_Your task_: Copy the following lines exactly as they appear, starting with the line containing "This screenshot has height=808, width=1346." and continuing through the line containing "Action: (x=540, y=58)".

--- Start of Source data ---

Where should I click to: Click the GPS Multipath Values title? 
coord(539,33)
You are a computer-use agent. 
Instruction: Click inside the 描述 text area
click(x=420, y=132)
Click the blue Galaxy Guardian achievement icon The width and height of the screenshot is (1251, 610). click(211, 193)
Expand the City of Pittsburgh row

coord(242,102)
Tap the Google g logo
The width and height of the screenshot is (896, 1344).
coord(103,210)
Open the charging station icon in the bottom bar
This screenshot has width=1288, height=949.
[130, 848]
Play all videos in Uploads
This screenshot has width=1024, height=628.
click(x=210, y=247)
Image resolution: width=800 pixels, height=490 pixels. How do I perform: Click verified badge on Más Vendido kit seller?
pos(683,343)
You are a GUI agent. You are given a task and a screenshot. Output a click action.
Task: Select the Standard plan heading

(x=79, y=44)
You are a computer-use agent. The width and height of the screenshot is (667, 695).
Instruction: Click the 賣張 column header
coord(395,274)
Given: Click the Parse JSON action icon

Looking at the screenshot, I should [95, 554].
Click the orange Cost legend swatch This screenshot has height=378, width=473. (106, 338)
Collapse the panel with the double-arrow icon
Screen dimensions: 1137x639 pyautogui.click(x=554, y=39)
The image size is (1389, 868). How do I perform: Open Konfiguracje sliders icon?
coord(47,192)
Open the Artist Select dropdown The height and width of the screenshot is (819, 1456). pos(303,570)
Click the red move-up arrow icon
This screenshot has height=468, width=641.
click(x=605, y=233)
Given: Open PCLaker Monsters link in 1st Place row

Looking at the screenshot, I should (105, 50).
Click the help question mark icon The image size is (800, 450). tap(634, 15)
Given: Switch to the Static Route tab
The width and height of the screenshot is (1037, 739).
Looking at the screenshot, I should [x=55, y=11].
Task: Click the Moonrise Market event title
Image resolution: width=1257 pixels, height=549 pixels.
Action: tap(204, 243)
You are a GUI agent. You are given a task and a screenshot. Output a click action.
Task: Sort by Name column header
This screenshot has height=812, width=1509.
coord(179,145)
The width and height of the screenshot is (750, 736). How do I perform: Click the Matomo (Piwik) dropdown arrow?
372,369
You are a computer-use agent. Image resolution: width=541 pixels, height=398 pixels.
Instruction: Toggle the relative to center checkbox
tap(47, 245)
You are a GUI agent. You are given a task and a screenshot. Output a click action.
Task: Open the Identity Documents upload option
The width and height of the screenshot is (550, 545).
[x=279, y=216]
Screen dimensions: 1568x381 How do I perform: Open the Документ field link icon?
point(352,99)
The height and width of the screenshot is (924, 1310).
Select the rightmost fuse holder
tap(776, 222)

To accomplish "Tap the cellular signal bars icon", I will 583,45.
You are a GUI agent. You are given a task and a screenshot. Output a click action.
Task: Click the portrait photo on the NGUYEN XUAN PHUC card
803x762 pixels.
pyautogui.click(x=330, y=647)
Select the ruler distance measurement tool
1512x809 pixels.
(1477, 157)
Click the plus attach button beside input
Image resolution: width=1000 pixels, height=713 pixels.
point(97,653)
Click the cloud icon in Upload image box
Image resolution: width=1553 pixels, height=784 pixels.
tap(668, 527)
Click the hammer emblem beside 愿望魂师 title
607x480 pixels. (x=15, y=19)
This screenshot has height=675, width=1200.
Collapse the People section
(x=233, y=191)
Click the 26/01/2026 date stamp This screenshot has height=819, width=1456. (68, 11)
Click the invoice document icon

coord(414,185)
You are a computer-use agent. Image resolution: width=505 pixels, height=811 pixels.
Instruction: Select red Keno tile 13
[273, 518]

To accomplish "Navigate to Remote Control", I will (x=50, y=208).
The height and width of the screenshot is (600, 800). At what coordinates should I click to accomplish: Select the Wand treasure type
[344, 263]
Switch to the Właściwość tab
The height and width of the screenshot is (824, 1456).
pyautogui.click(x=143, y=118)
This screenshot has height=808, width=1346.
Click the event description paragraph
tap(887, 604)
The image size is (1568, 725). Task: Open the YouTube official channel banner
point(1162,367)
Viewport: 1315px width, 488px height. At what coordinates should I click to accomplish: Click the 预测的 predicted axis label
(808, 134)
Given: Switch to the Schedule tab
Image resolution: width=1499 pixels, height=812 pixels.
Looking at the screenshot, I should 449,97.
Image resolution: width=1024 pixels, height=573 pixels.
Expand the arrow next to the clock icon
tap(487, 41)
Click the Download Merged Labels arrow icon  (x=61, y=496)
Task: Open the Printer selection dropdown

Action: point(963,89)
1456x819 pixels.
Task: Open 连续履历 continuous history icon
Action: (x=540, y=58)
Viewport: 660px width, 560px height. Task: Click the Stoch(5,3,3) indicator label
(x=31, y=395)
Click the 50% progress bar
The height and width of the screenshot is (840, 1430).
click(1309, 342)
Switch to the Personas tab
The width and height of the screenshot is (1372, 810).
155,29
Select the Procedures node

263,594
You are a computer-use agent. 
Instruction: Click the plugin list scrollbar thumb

--- End of Source data ---

_Result of this exercise_:
This screenshot has height=808, width=1346.
Click the event description paragraph
tap(887, 604)
The image size is (1568, 725). Task: Open the YouTube official channel banner
point(1162,367)
Viewport: 1315px width, 488px height. At what coordinates should I click to accomplish: Click the 预测的 predicted axis label
(808, 134)
Given: Switch to the Schedule tab
Image resolution: width=1499 pixels, height=812 pixels.
Looking at the screenshot, I should 449,97.
Image resolution: width=1024 pixels, height=573 pixels.
Expand the arrow next to the clock icon
tap(487, 41)
Click the Download Merged Labels arrow icon  (x=61, y=496)
Task: Open the Printer selection dropdown

Action: point(963,89)
1456x819 pixels.
Task: Open 连续履历 continuous history icon
Action: (x=540, y=58)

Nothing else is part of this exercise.